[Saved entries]
____

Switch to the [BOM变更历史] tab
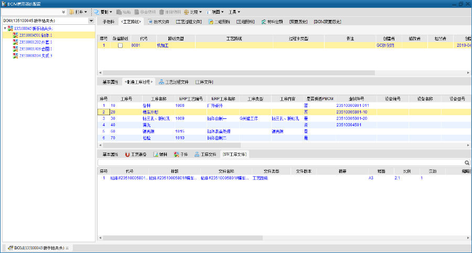 pos(328,22)
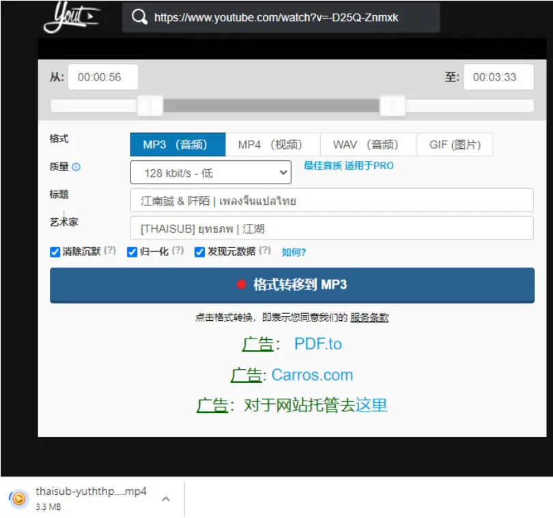The image size is (553, 518).
Task: Open the 128 kbit/s quality dropdown
Action: [210, 173]
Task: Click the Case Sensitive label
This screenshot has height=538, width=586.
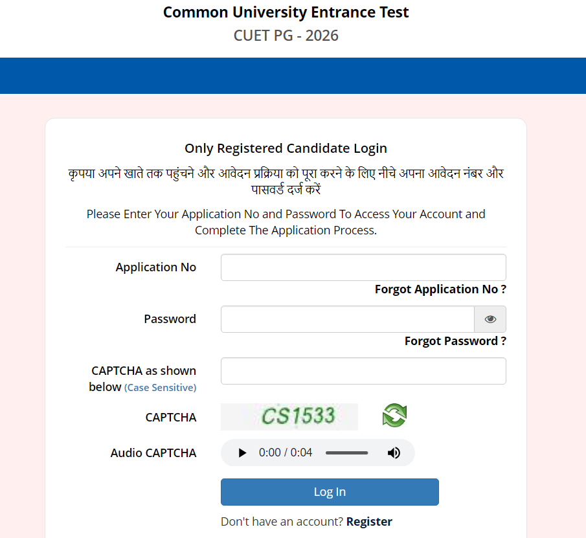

____

=== EXERCISE GOAL ===
Excluding the pictures, output every entry above without alteration.

=== OUTPUT OF THE EXERCISE ===
Switch to the [BOM变更历史] tab
 pos(328,22)
The image size is (553, 518).
Task: Open the 128 kbit/s quality dropdown
Action: [210, 173]
Task: Click the Case Sensitive label
This screenshot has height=538, width=586.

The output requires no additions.